Indica cuántas líneas del material siguiente contienen la cadena "coordinates". Responde únicamente con el número.

-------- Datos proporcionados

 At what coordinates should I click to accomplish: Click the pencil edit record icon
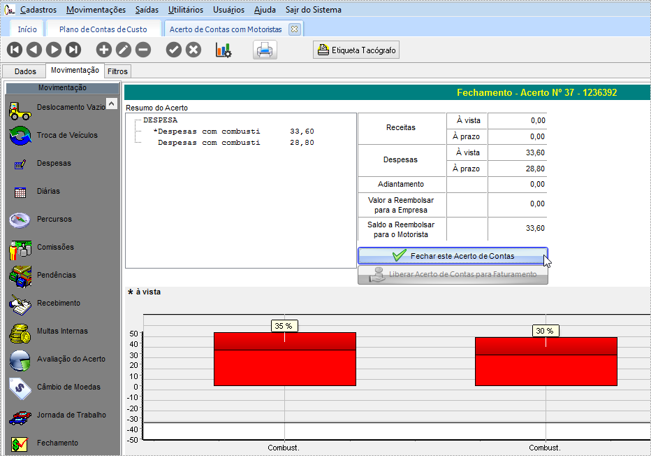pyautogui.click(x=123, y=50)
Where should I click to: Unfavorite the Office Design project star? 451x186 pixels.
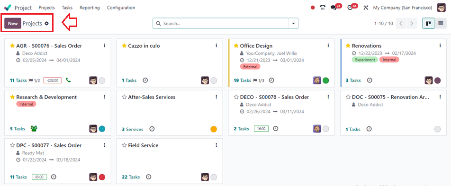(x=236, y=46)
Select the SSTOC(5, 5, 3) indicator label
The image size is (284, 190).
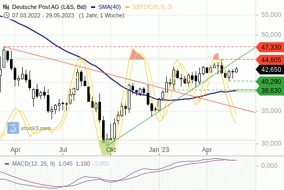point(153,7)
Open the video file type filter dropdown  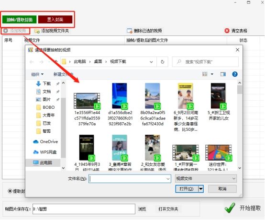[206, 178]
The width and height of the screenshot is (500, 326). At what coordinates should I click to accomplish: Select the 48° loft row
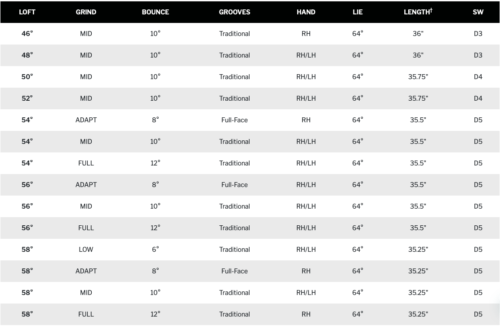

----------------

Respuesta escrita –
2